Not on my Watch!
“On earth peace to men on whom His favor rests…” Luke 2:14
How does one make sense of such senseless acts as the deliberate killing of innocent children in a school classroom? The evil that prowled the halls of Sandy Hook Elementary in Newtown, Connecticut on Friday has shaken all of us. Those of us who are parents can only imagine the pain and anguish the parents of these murdered children must feel. The loss of a child at anytime is nearly unbearable, but like this…just before Christmas. This just should not be, and we all know it.
Yet it is. At a time when songs of ‘peace on earth’ and celebrations of the most miraculous event ever—the birth of the Christ-child—should dominate our lives, instead, our peace is invaded by the cries of mothers and fathers whose children have been ruthlessly stolen from them. Ceaseless tears interrupt our Christmas cheer. Questions of ‘why’ abound. And at the forefront of those questions is the big ‘why?’—why would God allow such madness and savagery? It doesn’t make sense, or does it?
We forget that the Prince of Peace came into this world amid similar barbarism. A twisted and evil savage named Herod murdered the toddlers of an entire town. Jesus knew that the forces of evil would stop at nothing to obliterate all that is good.
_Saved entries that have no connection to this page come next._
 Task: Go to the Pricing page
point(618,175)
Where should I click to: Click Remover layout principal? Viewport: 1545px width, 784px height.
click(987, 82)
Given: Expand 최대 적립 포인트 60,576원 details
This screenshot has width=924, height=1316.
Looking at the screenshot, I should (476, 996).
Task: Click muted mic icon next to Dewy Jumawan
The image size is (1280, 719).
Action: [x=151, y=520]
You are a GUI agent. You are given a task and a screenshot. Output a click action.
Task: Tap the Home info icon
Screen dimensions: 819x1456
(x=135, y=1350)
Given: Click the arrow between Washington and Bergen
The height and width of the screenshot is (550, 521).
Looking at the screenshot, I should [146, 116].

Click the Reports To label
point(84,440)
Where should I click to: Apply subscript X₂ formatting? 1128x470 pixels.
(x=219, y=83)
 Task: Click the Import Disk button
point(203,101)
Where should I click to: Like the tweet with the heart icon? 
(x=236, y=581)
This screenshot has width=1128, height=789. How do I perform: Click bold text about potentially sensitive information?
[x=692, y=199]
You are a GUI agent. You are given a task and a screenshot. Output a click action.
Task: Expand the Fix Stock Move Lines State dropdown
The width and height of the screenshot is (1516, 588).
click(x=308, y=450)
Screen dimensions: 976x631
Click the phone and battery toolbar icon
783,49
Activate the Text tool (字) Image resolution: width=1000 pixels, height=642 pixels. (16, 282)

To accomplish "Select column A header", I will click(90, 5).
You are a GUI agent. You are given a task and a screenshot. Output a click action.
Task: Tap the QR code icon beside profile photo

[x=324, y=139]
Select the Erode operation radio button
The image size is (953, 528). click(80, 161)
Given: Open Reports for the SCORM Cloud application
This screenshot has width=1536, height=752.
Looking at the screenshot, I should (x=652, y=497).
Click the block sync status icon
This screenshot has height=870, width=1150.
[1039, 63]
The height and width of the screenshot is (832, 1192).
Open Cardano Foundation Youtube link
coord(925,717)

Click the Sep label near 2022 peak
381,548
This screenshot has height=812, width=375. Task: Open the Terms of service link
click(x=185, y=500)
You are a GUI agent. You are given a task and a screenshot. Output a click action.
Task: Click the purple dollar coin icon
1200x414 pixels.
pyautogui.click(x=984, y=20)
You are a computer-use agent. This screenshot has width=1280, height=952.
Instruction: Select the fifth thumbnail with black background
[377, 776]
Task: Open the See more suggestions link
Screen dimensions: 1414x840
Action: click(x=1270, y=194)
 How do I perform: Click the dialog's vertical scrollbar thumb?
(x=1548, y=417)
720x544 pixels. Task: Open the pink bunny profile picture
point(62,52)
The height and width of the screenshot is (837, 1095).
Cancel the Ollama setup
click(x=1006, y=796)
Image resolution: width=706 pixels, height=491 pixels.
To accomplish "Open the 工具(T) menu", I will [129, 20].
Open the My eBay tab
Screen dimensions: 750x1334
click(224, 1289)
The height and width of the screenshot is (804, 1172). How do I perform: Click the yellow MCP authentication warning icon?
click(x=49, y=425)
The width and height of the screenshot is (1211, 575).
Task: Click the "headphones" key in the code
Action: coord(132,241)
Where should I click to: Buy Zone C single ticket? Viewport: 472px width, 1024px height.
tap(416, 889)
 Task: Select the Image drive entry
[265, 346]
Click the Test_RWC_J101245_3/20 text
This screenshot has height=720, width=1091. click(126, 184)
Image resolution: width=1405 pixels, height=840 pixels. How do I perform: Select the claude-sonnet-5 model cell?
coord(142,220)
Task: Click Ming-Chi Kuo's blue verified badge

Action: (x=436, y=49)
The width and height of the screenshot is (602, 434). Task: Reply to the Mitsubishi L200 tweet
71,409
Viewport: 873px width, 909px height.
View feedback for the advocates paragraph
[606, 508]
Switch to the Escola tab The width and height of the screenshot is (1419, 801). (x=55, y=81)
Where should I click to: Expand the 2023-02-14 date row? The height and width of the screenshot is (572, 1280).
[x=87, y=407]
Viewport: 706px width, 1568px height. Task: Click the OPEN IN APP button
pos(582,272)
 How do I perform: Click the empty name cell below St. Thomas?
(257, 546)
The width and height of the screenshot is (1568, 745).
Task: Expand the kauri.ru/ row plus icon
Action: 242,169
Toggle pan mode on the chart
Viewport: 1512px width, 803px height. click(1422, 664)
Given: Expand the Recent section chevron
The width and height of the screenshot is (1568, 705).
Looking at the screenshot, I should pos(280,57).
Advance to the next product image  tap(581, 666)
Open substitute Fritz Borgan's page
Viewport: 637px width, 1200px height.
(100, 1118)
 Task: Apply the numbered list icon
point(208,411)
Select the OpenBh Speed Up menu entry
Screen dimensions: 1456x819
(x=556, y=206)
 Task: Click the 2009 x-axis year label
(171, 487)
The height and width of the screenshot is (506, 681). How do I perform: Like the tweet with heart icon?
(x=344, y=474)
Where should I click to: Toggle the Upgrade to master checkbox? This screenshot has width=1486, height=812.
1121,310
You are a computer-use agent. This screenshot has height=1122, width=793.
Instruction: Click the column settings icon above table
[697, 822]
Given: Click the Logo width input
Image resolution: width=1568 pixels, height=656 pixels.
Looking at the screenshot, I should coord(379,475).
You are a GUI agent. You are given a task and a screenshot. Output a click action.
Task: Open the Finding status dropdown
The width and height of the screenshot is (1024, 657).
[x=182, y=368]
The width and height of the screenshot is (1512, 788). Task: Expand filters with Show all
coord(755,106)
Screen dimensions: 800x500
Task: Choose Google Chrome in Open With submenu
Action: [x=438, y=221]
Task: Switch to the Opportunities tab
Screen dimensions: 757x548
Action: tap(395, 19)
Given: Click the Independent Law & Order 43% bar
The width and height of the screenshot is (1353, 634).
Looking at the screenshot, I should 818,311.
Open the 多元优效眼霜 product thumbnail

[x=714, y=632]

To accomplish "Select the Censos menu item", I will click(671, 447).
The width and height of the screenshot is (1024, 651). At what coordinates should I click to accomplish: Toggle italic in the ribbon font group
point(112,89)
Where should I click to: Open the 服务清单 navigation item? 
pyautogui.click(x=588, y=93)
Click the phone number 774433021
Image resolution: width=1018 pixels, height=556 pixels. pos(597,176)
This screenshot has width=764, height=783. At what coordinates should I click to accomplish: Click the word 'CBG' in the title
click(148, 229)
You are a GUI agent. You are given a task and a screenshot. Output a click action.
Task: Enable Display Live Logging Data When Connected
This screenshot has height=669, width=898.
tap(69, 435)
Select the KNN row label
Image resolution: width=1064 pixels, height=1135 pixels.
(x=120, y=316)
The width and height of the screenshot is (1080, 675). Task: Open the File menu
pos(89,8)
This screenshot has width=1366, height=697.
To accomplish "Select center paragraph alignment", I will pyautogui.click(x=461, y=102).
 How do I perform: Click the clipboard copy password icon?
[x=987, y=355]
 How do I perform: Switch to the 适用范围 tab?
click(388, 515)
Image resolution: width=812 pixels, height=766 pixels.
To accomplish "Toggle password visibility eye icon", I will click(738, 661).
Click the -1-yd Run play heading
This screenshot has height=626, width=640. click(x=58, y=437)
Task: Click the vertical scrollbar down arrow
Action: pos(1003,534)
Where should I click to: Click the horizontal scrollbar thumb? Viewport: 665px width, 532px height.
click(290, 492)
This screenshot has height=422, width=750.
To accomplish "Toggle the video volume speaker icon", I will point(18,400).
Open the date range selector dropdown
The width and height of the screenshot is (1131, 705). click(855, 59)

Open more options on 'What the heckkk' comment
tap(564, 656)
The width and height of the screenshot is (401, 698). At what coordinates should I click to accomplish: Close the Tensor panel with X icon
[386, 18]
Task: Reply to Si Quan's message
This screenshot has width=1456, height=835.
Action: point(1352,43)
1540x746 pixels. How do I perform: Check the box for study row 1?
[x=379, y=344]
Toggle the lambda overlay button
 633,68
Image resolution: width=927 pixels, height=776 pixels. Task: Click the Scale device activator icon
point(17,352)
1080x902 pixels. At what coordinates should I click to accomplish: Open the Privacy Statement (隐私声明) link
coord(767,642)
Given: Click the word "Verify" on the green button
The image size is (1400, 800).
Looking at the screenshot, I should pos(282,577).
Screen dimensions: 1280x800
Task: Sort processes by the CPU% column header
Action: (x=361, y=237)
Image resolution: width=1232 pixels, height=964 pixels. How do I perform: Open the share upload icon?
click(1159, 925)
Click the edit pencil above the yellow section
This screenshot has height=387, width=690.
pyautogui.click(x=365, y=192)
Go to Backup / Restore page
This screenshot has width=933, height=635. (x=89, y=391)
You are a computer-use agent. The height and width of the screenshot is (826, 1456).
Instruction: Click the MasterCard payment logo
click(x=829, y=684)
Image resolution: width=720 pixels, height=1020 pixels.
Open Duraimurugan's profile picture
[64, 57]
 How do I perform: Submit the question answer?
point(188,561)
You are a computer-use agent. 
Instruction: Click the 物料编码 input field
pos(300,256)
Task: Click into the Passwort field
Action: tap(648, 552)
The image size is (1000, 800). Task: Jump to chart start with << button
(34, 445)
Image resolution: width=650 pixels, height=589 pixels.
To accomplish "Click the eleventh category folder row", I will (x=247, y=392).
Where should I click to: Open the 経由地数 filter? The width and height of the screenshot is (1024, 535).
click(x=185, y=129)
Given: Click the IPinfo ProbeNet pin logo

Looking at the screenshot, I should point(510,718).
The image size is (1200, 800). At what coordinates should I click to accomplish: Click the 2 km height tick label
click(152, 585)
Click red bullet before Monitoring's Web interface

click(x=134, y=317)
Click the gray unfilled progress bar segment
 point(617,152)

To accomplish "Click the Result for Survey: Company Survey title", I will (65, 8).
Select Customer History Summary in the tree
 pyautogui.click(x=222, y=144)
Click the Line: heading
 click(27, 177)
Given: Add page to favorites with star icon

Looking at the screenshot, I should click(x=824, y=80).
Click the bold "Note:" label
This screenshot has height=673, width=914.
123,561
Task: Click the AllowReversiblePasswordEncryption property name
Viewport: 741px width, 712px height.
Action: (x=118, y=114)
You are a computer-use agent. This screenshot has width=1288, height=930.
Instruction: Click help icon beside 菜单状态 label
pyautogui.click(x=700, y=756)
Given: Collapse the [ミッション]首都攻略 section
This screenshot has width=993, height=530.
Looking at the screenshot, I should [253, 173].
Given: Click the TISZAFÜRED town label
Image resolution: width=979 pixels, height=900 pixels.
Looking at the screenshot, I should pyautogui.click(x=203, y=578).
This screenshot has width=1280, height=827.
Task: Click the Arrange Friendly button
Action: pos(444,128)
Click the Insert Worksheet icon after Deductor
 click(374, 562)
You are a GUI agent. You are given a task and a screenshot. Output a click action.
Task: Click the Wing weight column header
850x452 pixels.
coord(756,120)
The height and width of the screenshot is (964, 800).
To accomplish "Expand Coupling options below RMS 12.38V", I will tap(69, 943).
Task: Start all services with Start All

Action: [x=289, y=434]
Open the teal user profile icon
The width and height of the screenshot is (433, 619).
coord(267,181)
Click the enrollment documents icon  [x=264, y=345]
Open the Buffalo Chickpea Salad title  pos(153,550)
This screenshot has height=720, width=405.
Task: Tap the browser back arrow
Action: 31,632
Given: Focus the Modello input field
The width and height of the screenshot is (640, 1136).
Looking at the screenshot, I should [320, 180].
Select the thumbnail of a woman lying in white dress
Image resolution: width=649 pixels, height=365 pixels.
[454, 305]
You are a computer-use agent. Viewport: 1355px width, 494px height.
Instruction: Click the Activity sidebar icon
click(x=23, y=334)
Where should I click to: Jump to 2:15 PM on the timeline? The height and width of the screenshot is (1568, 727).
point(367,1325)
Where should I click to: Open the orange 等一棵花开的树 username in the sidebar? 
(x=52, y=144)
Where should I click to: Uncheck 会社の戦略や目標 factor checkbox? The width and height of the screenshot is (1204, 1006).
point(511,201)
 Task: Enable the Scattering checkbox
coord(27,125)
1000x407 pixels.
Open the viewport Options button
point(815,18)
That is why He reminded the disciples that we would have trouble in this world (Jn. 16:33). We do not have to look far to find examples of other Sandy Hook-like treacheries or worse in our world or our history. In moments of tragedy like this it may seem that peace on earth is nothing more than a meaningless religious cliche.
Yet, notice what the angels said: “Glory to God in the highest, and on earth peace to men on whom His favor rests.” While evil has always been a reality of humanity, most of us can remember a time when peace seemed more real than the current tide of violence we now experience in our society. Many of us remember times when our parents did not worry about us playing in the neighborhood unsupervised, or walking to school on our own, or school shootings. So what has changed?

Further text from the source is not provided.